Investigators from Children's National Medical Center and George Washington University School of Medicine, Washington, DC, studied the correlation between white matter tract changes and developmental outcomes in a series of infants with hypoxic ischemic encephalopathy (HIE) treated with whole body cooling. Using magnetic resonance imaging (MRI) with quantitative diffusion tensor imaging (DTI), fractional anisotropy, as well as mean, axial and radial diffusivity of the corpus callosum (CC), posterior limbs of the internal capsule (PLIC) and cortical spinal tracts (CST) were calculated in 50 infants at a median age of 8 days of life, and compared with neurodevelopmental outcomes using a Psychomotor Developmental Index (PDI) and Mental Developmental Index (MDI) derived from the Bayley Scales of Infant Development at 15 months (42 patients) and 21 months (35 patients) of age.

Controlling for gestational age, birth weight, socioeconomic status and gender, there was a statistically significant correlation (p<0.001) between decreased fractional anisotropy of the CST and lower PDI scores as well as decreased fractional anisotropy of the CC and lower MDI scores. Increased axial diffusivity of the CC and lower radial diffusivity of the CST also correlated with lower PDI and MDI scores (p=0.018 and p=0.03respectively). [1]

COMMENTARY. HIE is a common cause of mortality and long-term morbidity in neonates. Early assessment of the degree of neurologic injury is important for prognosis and rehabilitation planning, but can be challenging by conventional imaging methods. Evaluation by standard MRI is complicated by observer variability as well as significant differences in imaging findings depending on the timing of the exam [2, 3].

Diffusion Tensor Imaging (DTI) is an advanced magnetic resonance imaging technique that uses the restricted movement of water molecules perpendicular to the long axis of white matter tracts as a measure of axonal integrity and a decrease in fractional anisotropy in HIE patients suggests microstructural injury [4]. DTI may prove to be a useful tool in evaluating the severity of white matter injury in HIE patients, although the clinical applications of the data are limited by the small sample size and complexities of incomplete myelination in children.

Disclosures

The author(s) have declared that no competing interests exist.

References

  1. Massaro, AN Evangelou, I Fatemi, A Vezina, G McCarter, R Glass, P et al. (2014). White matter tract integrity and developmental outcome in newborn infants with hypoxic-ischemic encephalopathy treated with hypothermia. Dev Med Child Neurol., DOI: https://doi.org/10.1111/dmcn.12646 [PubMed] Epub 2014/12/11. 
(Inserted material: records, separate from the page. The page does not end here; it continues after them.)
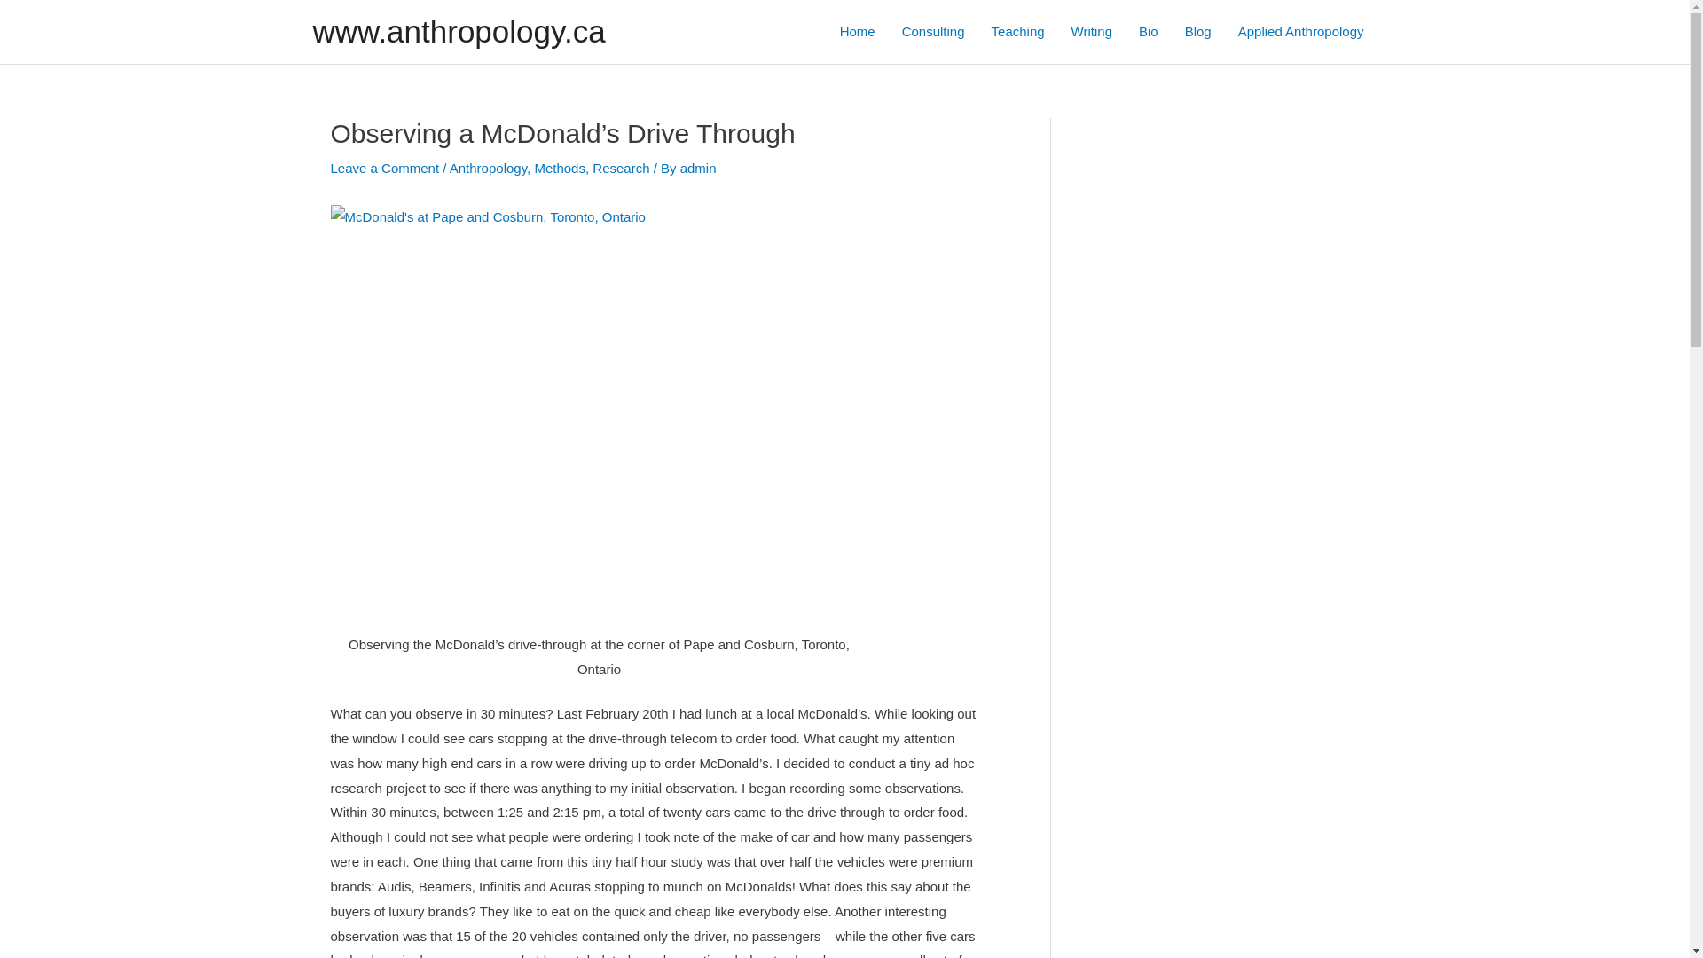 Image resolution: width=1703 pixels, height=958 pixels. I want to click on 'Anthropology', so click(450, 168).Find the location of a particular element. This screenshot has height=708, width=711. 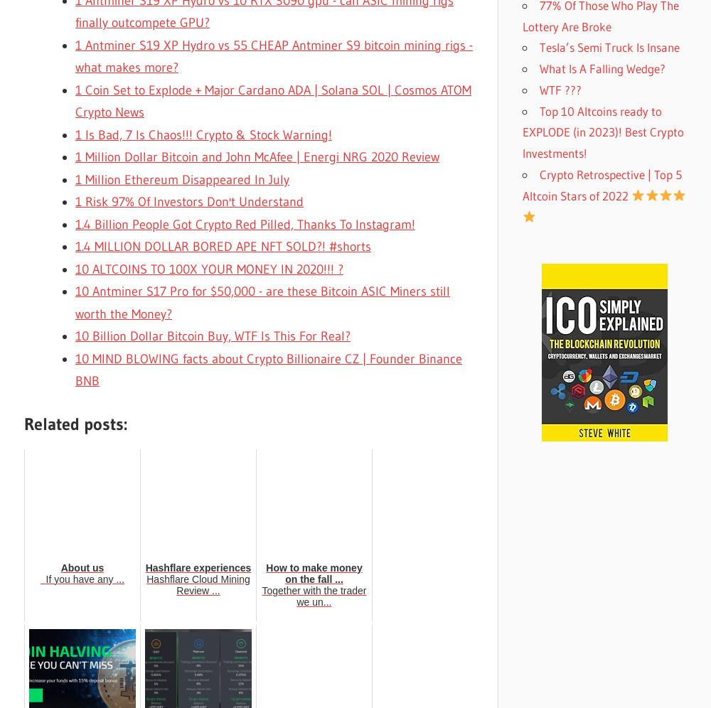

'What Is A Falling Wedge?' is located at coordinates (602, 68).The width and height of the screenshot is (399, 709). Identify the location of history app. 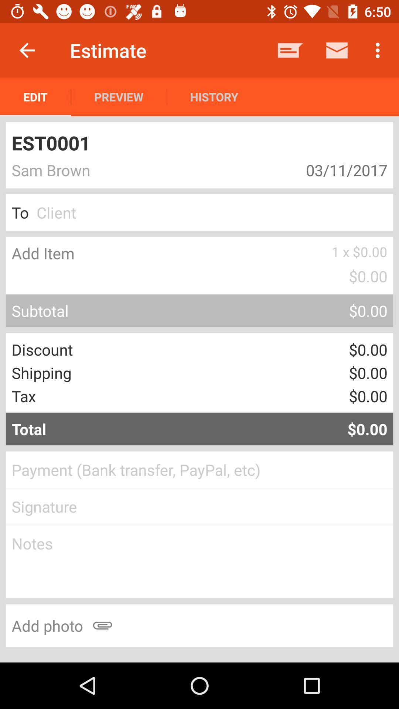
(214, 96).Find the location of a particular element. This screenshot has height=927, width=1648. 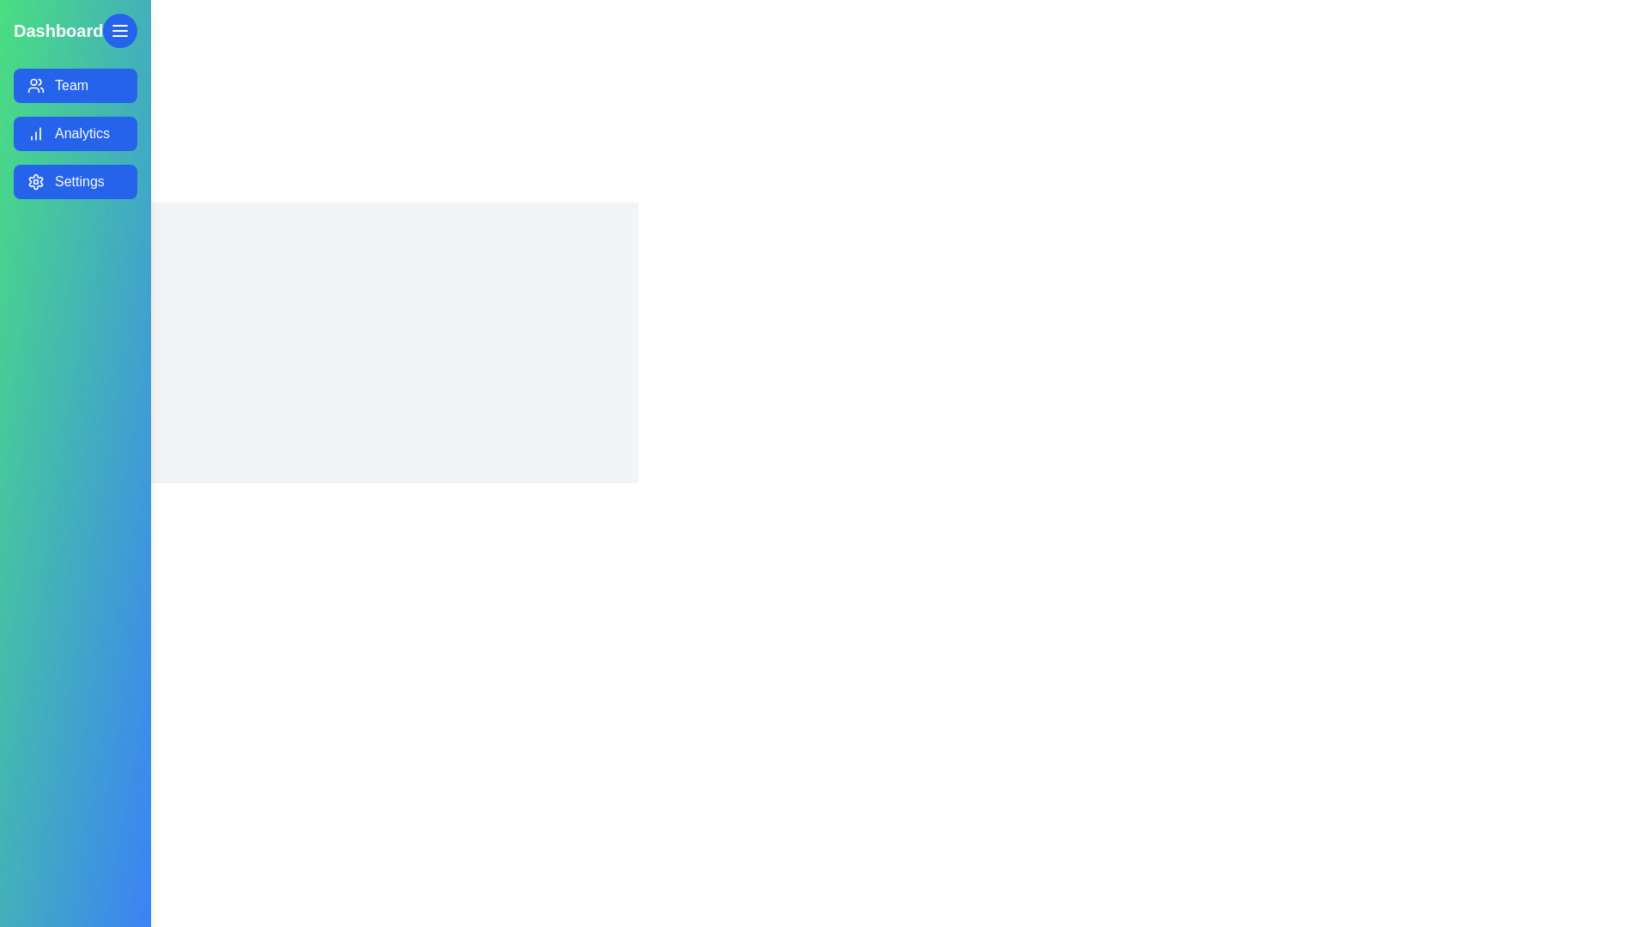

the menu button to toggle the visibility of the side drawer is located at coordinates (119, 30).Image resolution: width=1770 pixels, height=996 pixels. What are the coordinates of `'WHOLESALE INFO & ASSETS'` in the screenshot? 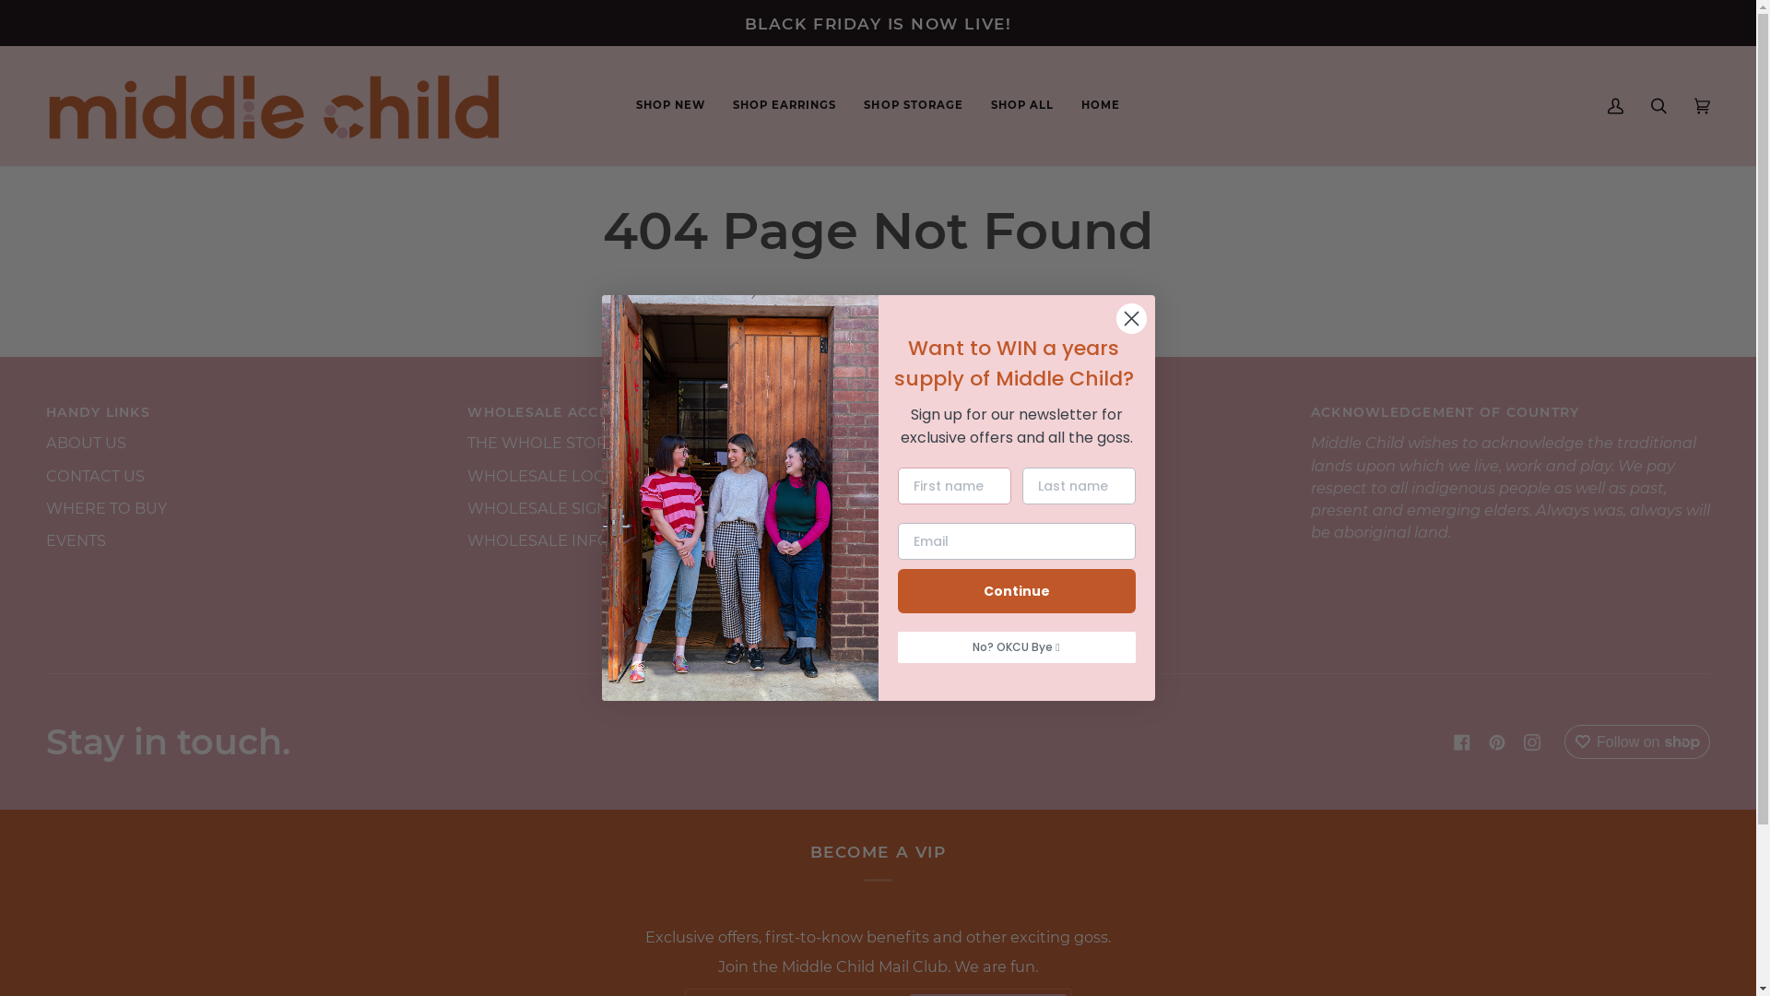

  2. Shroff, MM, Soares-Fernandes, JP, Whyte, H and Raybaud, C (2010). MR imaging for diagnostic evaluation of encephalopathy in the newborn. Radiographics 30 3: 763–80, DOI: https://doi.org/10.1148/rg.303095126 [PubMed]  

  3. Rutherford, M, Biarge, MM, Allsop, J, Counsell, S and Cowan, F (2010). MRI of perinatal brain injury. Pediatr Radiol. 40 6: 819–33, DOI: https://doi.org/10.1007/s00247-010-1620-z [PubMed]  

  4. Jellison, BJ, Field, AS, Medow, J, Lazar, M, Salamat, MS and Alexander, AL (2004). Diffusion tensor imaging of cerebral white matter: a pictorial review of physics, fiber tract anatomy, and tumor imaging patterns. AJNR Am J Neuroradiol. 25 3: 356–69. [PubMed]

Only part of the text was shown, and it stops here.